Additionally, restocking at hospitals occurs on a monthly basis and may impact the supply use patterns of providers where patients at the beginning of the month receive more services, or medicines and supplies are reserved for high-risk patients. To account for these variations data were collected for a full period of a month but the impacts of inventory upon patterns of resource use fall beyond the scope of this paper and should be prioritized in future research. Certain interventions, such as intubation, oral or nasal pharyngeal airway insertion and needle decompression, are extraordinarily rare in the Ugandan setting likely due to the absence of the next step in the chain of care such as intensive care units. Therefore, these interventions are under-powered in our findings. We included these interventions in our aggregated analysis to further shed light on EC healthcare utilizations but were unable to draw any conclusions at the intervention level given the small sample size.

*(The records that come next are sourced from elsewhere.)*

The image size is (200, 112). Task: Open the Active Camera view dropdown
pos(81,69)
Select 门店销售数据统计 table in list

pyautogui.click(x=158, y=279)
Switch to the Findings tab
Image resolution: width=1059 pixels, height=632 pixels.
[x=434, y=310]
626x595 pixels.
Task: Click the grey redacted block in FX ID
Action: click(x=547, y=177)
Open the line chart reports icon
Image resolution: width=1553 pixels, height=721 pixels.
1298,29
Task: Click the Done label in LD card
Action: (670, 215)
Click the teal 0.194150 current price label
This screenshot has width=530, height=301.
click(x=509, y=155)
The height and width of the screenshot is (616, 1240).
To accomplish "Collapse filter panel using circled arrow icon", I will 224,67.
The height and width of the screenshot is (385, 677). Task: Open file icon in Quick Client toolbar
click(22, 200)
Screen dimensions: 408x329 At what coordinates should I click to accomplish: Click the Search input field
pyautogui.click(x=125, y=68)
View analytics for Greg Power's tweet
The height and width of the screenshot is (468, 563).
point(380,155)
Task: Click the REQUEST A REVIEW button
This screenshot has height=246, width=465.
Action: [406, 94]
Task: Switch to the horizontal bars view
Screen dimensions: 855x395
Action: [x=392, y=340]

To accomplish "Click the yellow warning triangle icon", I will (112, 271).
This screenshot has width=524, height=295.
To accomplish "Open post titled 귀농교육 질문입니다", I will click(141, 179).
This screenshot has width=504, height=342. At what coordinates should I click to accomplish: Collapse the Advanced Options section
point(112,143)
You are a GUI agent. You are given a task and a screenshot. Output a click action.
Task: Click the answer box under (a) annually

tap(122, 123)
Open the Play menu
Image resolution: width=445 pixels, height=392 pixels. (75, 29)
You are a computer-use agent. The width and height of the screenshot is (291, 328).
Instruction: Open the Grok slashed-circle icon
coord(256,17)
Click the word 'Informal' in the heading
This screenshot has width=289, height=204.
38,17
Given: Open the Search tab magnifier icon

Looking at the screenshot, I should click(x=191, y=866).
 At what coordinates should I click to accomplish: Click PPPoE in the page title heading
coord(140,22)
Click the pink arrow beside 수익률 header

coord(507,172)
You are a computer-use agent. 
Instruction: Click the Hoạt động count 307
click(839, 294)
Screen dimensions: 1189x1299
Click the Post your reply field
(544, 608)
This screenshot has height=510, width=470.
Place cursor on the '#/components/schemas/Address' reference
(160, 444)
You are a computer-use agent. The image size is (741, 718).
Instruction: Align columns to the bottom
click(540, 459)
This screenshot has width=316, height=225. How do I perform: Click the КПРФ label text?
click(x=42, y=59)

Despite best efforts to move towards formalized EC in Uganda, there is still much to be done to systematize the approach to EC. Staffing, equipment and physical space differ greatly between hospitals. Due to the unique, country-specific characteristics of Uganda, the data and findings here reflect site-specific practices with specific patient populations within the particulars of the public Ugandan health care system and local prices. Therefore the results of our study are not generalizable to other LMICs.

Conclusion

This study finds that EC in Uganda is managed at considerably lower costs compared to many priority health interventions in low-resource settings. Given the prevalence of these conditions and our research findings, it is likely that allocating resources to strengthening EC may be an extremely valuable investment to the health system. The results provide evidence on the direct costs of delivering EC in LMICs, which can be further used to estimate the health care costs faced by LMICs looking to expand access to EC services. Further research assessing acute care delivery and the impact of creative material use and reuse in resource scarce settings would be useful in planning wider health care delivery systems development.